If you want to develop an audience who consumes your content on a regular basis, your website, YouTube channel, or Facebook Page can’t just be about providing pieces of knowledge. This becomes clear when you study Bob Ross’ painting videos. The vast majority of his audience never painted; they just liked watching him paint. Likewise, a cooking show too has to have value by itself even if the audience never cooks. Regardless of the type of content, there has to be some redeeming quality to the act of reading or watching it.
“Cooking with Dog” has over a million subscribers. I’m pretty sure the vast majority of those subscribers have never cooked anything they saw in the videos. Those videos are just funny to watch. I think this is also true with many popular podcast producers and radio show hosts; the quality of their voice might be a more significant factor in their popularity than what they are saying.

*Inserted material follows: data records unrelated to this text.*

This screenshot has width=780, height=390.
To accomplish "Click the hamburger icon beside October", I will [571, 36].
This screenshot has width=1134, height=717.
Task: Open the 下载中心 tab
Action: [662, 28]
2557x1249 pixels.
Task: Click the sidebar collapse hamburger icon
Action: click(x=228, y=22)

If people want to know how to cook gnocchi, for instance, they would search “gnocchi” on YouTube. Once they learn what they need to know, they would discard it. They wouldn’t care about the other videos you might have in your channel. When people search anything on the Web, it’s about the knowledge they seek. They are not looking to be a regular audience unless the content has something more than just the piece of knowledge they were looking for.
It’s actually worse than that. Searchers have specific goals they want to achieve. Searching is just a step in that process, so even if your website has more than just the answers they seek, they are not in a mental state to check out anything else you have; they need to go back to completing their goals. You are catching them at the wrong time.
If you want to make money from advertising, you would need to build an audience. You cannot just be a destination for search results. Searchers are not loyal. They just get what they want and leave. I think this is why social networking sites are better platforms to promote content.